• [WHAT THE EXERCISE ASKS]: Return the lines of the material below with identical wording, leaving out the pictures.

• [RECORDS FOR THIS EXERCISE]:

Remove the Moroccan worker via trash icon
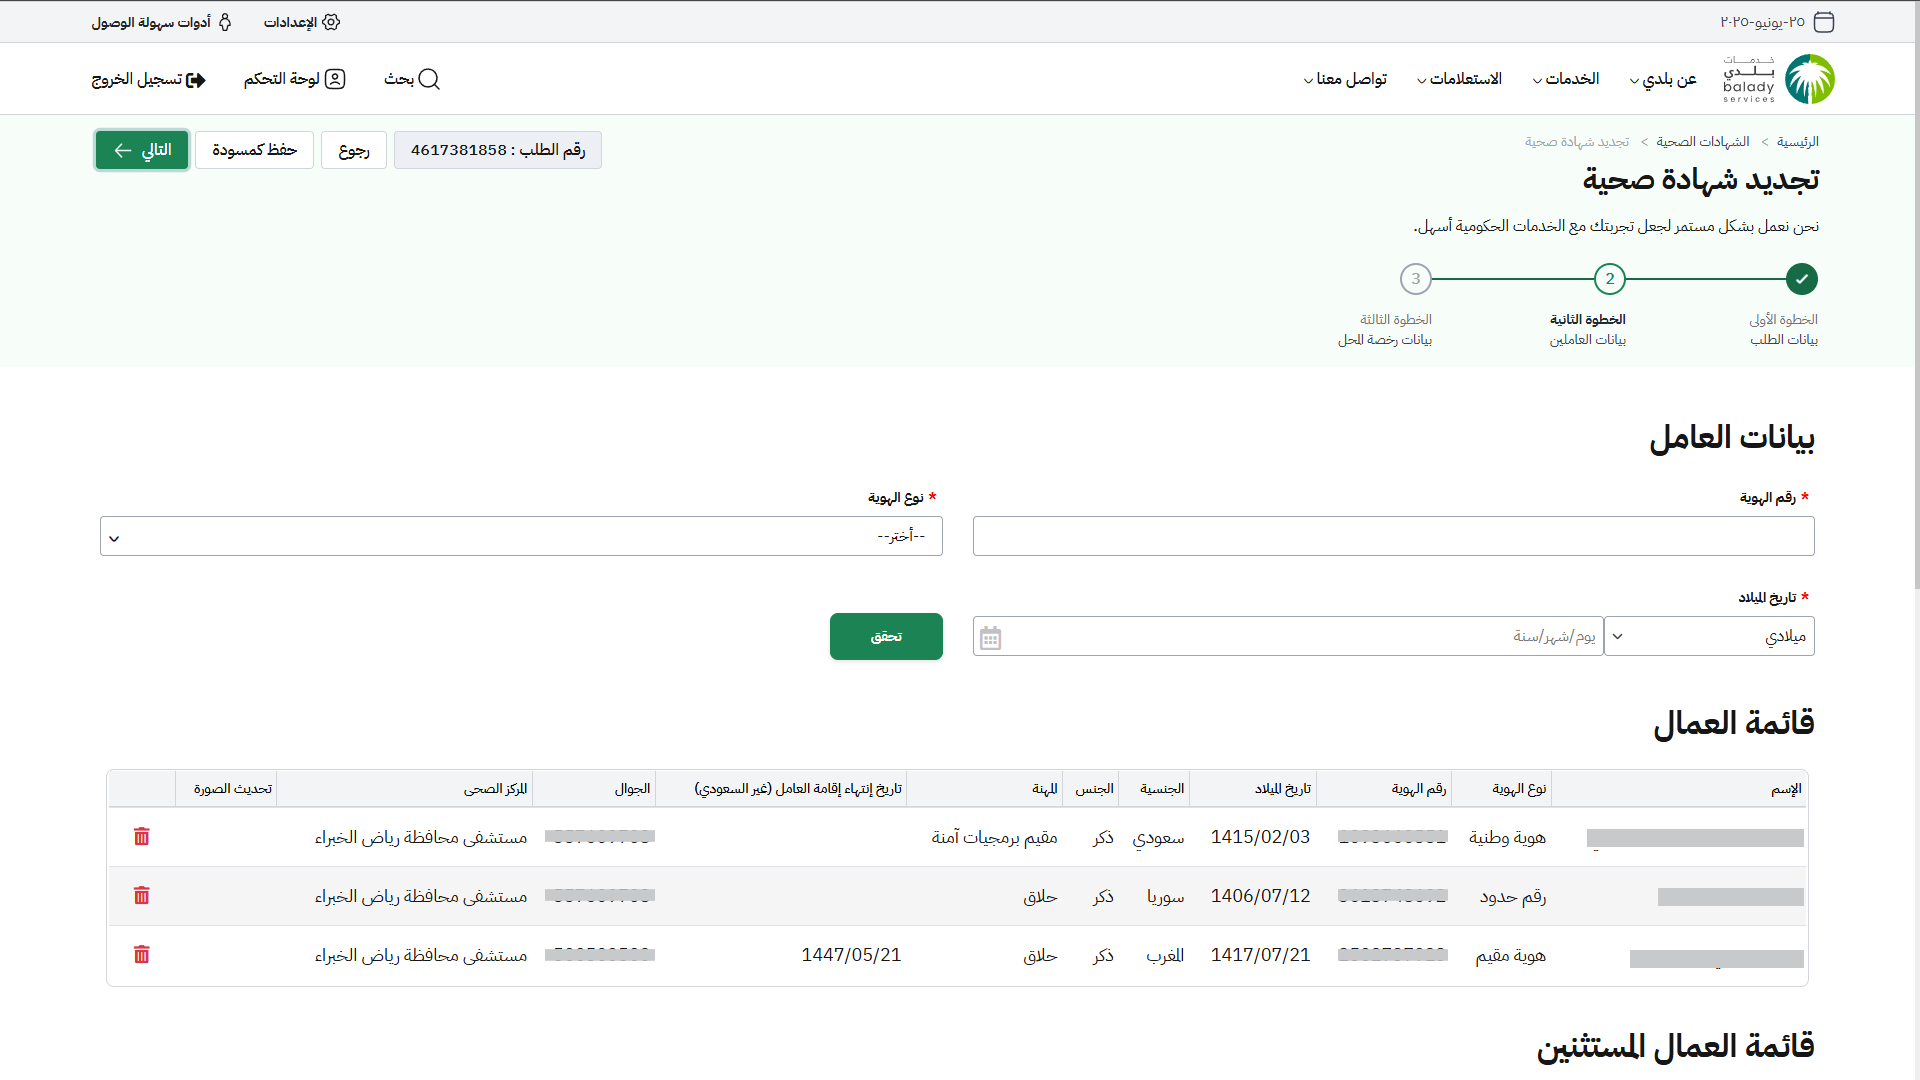The height and width of the screenshot is (1080, 1920). [x=141, y=955]
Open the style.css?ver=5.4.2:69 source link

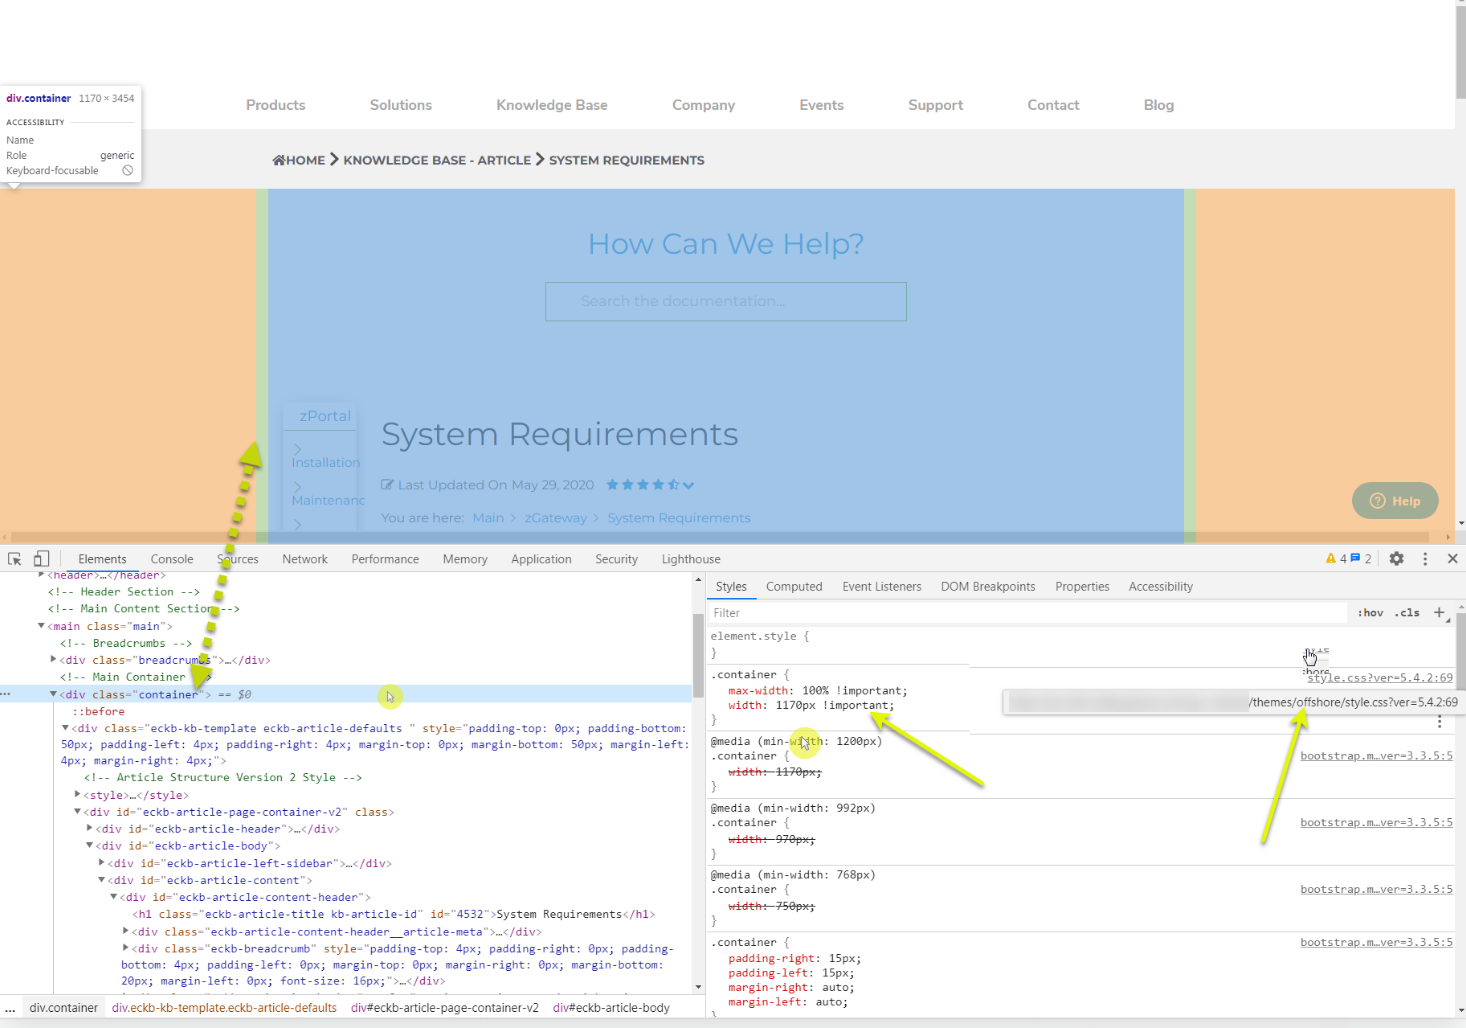coord(1379,678)
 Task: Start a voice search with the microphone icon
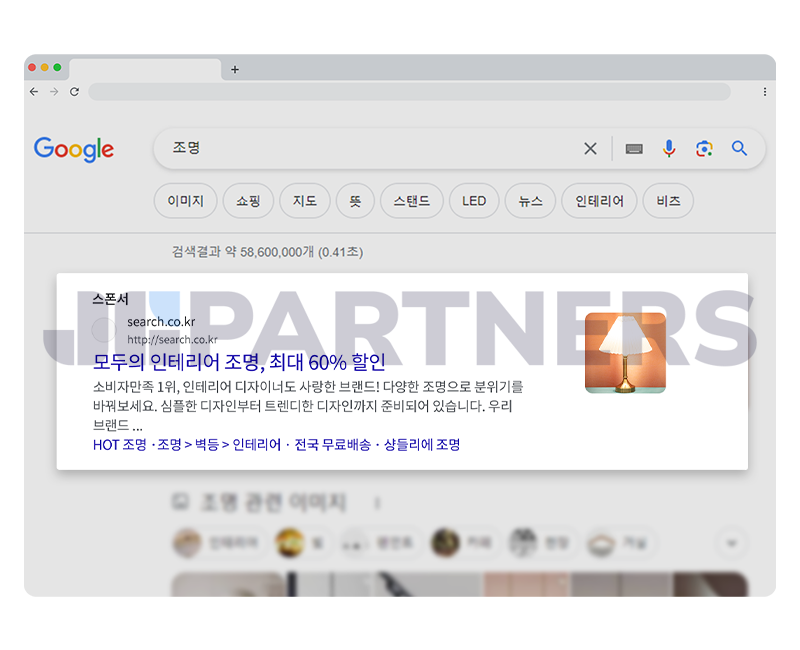click(x=668, y=147)
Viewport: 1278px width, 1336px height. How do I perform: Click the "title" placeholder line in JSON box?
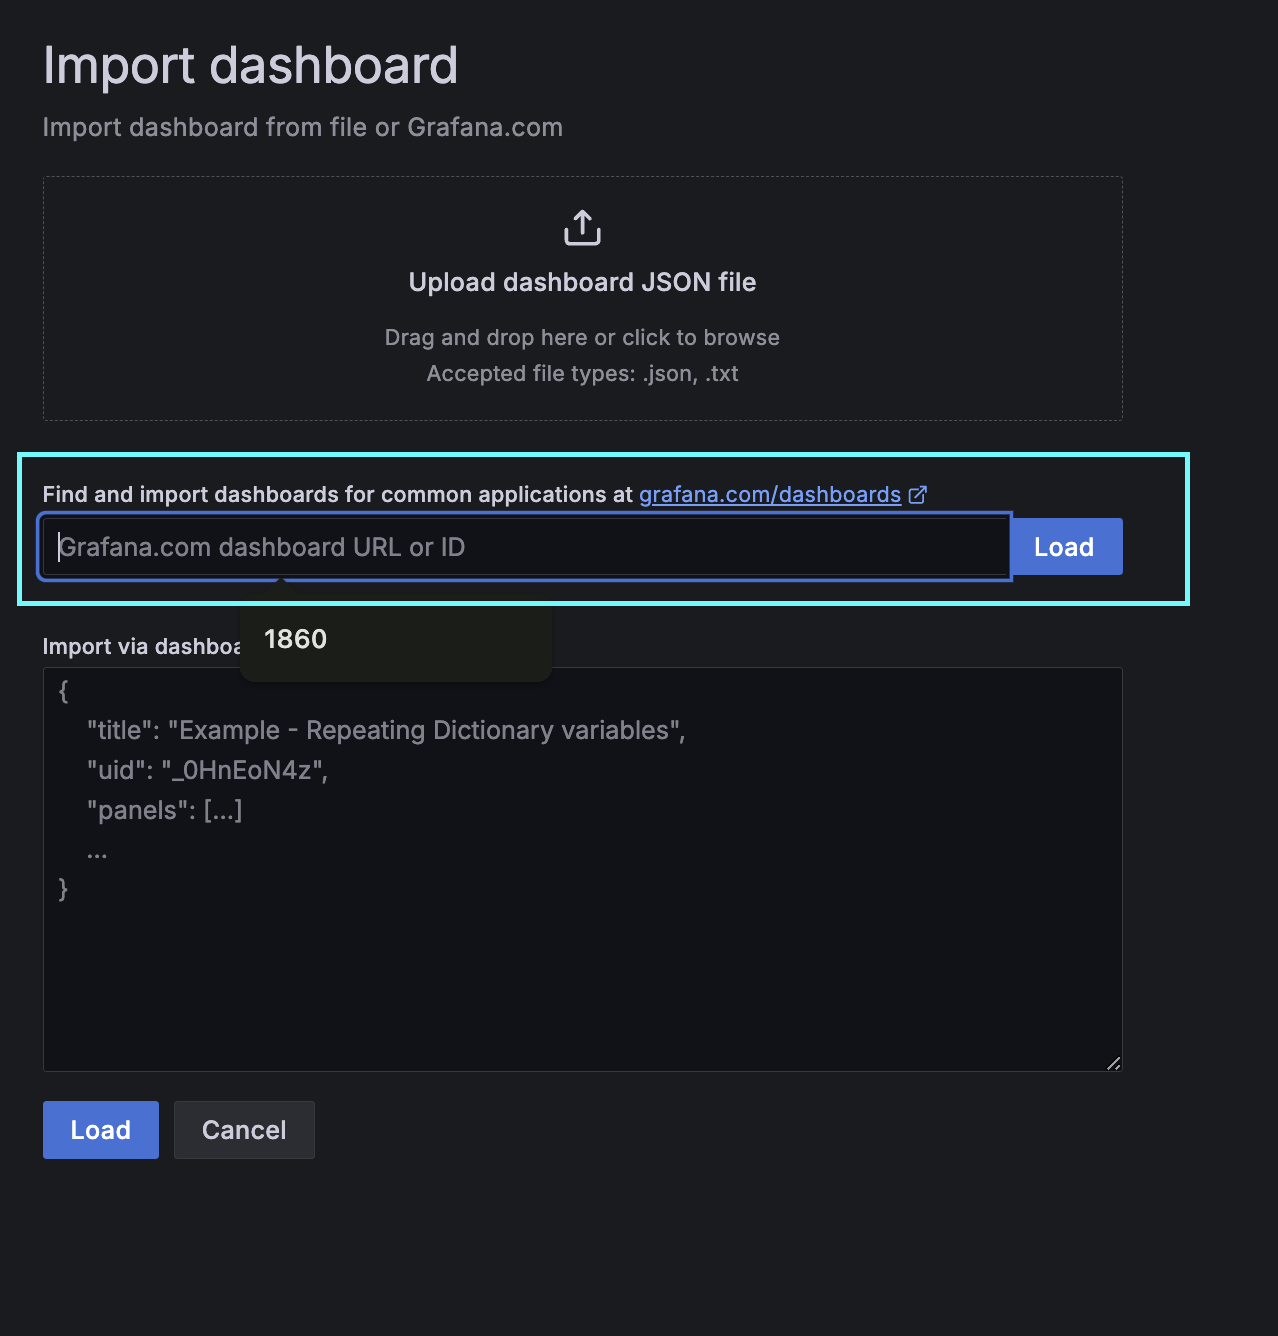pyautogui.click(x=386, y=730)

• [ANSWER TO THIS EXERCISE]:
Remove the Moroccan worker via trash icon
The height and width of the screenshot is (1080, 1920). [x=141, y=955]
Open the style.css?ver=5.4.2:69 source link

coord(1379,678)
 Task: Start a voice search with the microphone icon
click(x=668, y=147)
Viewport: 1278px width, 1336px height. How do I perform: Click the "title" placeholder line in JSON box?
pyautogui.click(x=386, y=730)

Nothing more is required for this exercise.